Semilir adalah sebuah ajang mengorganisasikan gagasan dan mendiskusikannya. Gagasan tersebut ditulis dalam bentuk esai. Sebelum diterbitkan, gagasan esai tersebut akan didiskusikan terlebih dahulu. Untuk itu, pratinjau ini dimaksudkan sebagai bahan pemantik terhadap diskusi tersebut. Pratinjau ini merupakan tinjauan terhadap gagasan esai yang terdiri dari 2 (dua) bagian. Bagian pertama, memotret gagasan-gagasan dan poin menarik yang ada dalam esai menjadi sebuah ikhtisar. Bagian kedua, catatan-catatan editor terhadap hal-hal yang terkait dengan bagian pertama.
Pemantik diskusi ini sengaja disajikan dalam bentuk pratinjau, karena untuk menjaga originalitas karya penulis. Diskusi kali ini akan menyajikan judul “Urgensi Perda Literasi” dengan narasumber Eko Prasetyo, selaku penulisnya. Esai ini nanti akan bisa dibaca dalam buku SEMILIR: Literasi-Kita-Kini yang akan diterbitkan oleh Matahari Pagi.
Ikhtisar
Secara garis besar, Eko dalam esainya mengemukakan hal-hal sebagai berikut:
Pertama, fenomena beralihnya zaman dari era tipografis ke era kelisanan kedua yang memanfaatkan kemajuan teknologi inforrmasi. Zaman peralihan tersebut dikaitkan manusia dalam mencari eksistensinya.

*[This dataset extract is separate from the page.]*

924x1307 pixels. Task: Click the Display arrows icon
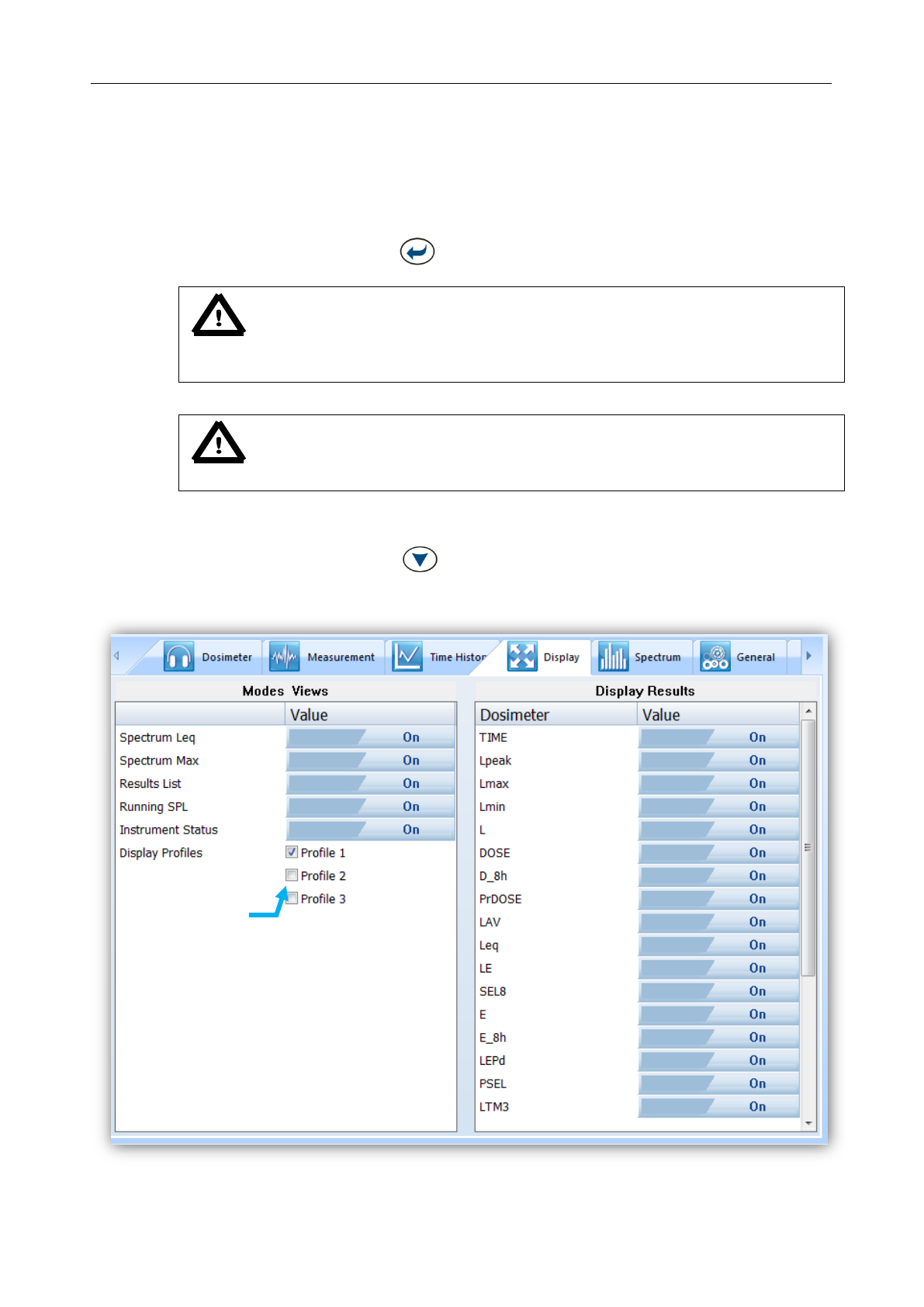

Kedua, opini bahwa pencarian eksistensi seharusnya melalui literasi. Hal ini dianggap sebagai pilihan beradab dalam membangun budaya.
Ketiga, geliat literasi masyarakat belakangan ini, serta tampilnya Kemdikbud dan Perpusnas sebagai motor gerakan literasi.
Keempat, sinergi sebagai kunci mewujudkan masyarakat literat.
Kelima, birokrasi dan anggaran sebagai kendala dan penghambat bagi pemerintah dalam mengelaborasi geliat literasi di masyarakat.
Keenam, otonomi daerah sebagai peluang Pemda untuk memajukan literasi.
Ketujuh, diajukan contoh Provinsi Lampung melalui Perda dan Kabupaten Way Kanan melalui Perbup.
Pratinjau
Apakah literasi masih relevan di era digital?
Apakah eksistensi bisa didapatkan tanpa kehadiraan substansi?
Bagaimana kinerja Kemdikbud dan Perpusnas dalam memajukan literasi? Apa pencapaiannya dan apa yang masih harus dimaksimalkan?
Apakah antara GLK, GLS, dan GLM sudah sinergis dalam gerakan literasi nasional?
Kenapa birokrasi dan anggaran pemerintah menjadi kendala dan hambatan bagi gerakan literasi?
Apakah Perda Provinsi Lampung dan Perbup Way Kanan mengenai literasi sudah mengakomodir tercapainya substansi dari literasi dan sudah meninggalkan literasi yang bersifat seremonial?